中に入るためには、第17セカンダリ・ベースのアクセス権限でコード認証させればいいとか、なんとか。
「まだ科学技術が発達していなかった時代――文明水準としては、ちょうど現文明と同じ大航海時代ですが――当時、この地域一帯を治めていた国の首都が、この遺跡の島にはございました」
「首都、があったんだ。こんなところに?」
『昔はもっと大きな島の集まりだったって言ったでしょ。全体で数百万人の人間が住んでいたのよ』
アミュレットが黙々と潜っていく間、俺はネオンたちから、以前の島の歴史を聞いていた。

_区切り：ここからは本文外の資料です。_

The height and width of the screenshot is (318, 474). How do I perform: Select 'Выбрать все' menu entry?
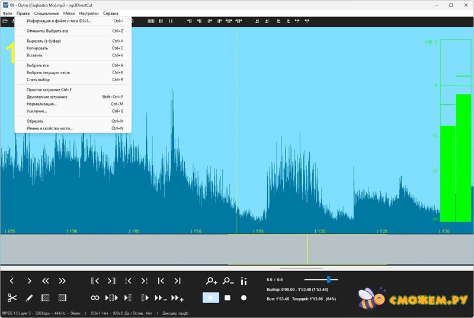(x=38, y=65)
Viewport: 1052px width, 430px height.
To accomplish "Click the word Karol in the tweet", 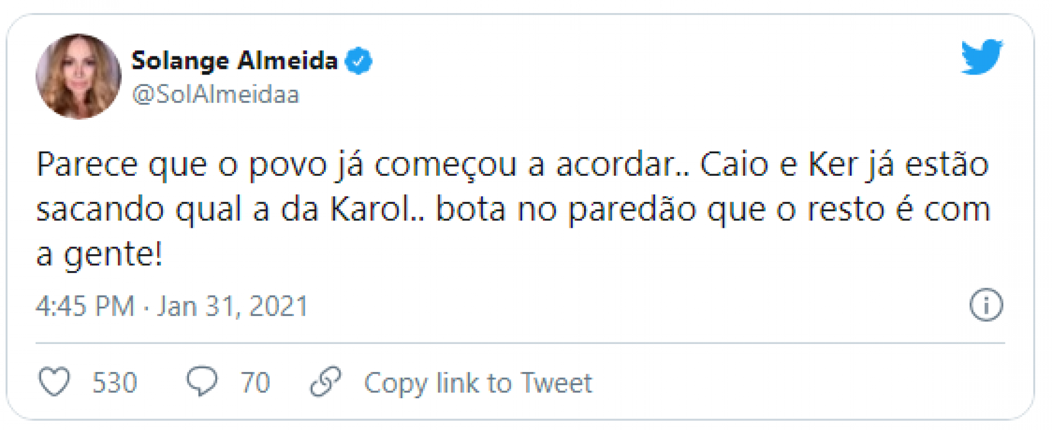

「首都は〝商人たちの港〟と呼ばれて栄えた港湾都市でした。しかし、歴史上では幾度となく他国の襲撃を受けていて、敵に包囲されたり占領されたりと、ずいぶんと悲惨な目に遭ってきた街でもありました。そのような歴史の中で、首都防衛のために建設されたのが――」
「あの遺跡、お星様の形の要塞だったのですね」
ファフリーヤがしんみりと呟いた答えを、ネオンは優しく肯定した。
「その建造から数百年、平和な時代の到来とともに役目を終えた要塞は、やがて公園として整備され、国の観光資源に変わりました」
「か、観光だってぇ?」
思わず、気の抜けた声が出てしまった。
国の防衛という大役を担った軍事要塞が、後世では観光地として一般人を受け入れていただなんて、俺の感覚じゃあ全然理解が及ばない。
こういうのも、時代の流れ、というやつなんだろうか。
「はい。ですが、これも時代の流れ。数百年の歴史を重ねるうち、この地には、再び国家間の緊張が高まった時期が訪れました」
「平和だったのに、また戦争が起こってしまったのですか?」
『そうなの。人の世って、争ってばっかりよね』
いつの時代も血なまぐさいんだから、と呆れるように言うシルヴィ。
その通りだな、なんてぼんやりと思う俺。
さっきケヴィンさんと飲んだ酒が、まだ抜けきっていないのかもしれない。
「平和とは、あらゆる力の均衡によって努力的に維持されるものですが、ひとたび崩れてしまったときは、やはり、戦争という結果が待っています」
「それで、この地に軍港型セカンダリ・ベースをつくったのか?」
「正しくは、『前身となる軍事基地を』、ですね。その場所こそが遺跡の北隣。まさに今、アミュレットたちが向かっている地点です」
送信されている立体映像の画面は、段々と、海の底の砂地を捉えつつあった。
「なんて言うか、居たたまれないな。もともと要塞だったとはいえ、平和な時代のシンボルに変わったはずなのに」
「かつての国防の象徴たる要塞跡地。その隣接地に新基地を設営することは、自軍の戦意高揚のための理に適った施策であると思いませんか?」
その後、新基地の機能拡大とともに、公園になっていた旧要塞の敷地も結局は軍事施設として再編され、軍用建物がつくられたそうである。
基地施設がセカンダリ・ベースへと改組された後にも、要塞跡地は附属設備として扱われ、主施設と連動する様々な防衛機構が実装された。
その防衛機構のいくつかが今も生きていたことで、要塞跡地は星形の輪郭を失わず、主施設の眠りが解けるのを粛々と待ち続けているのだという。
***
そして、永い眠りから起こしてくれる人間を待ち焦がれている者が、この海の底に、もうひとり。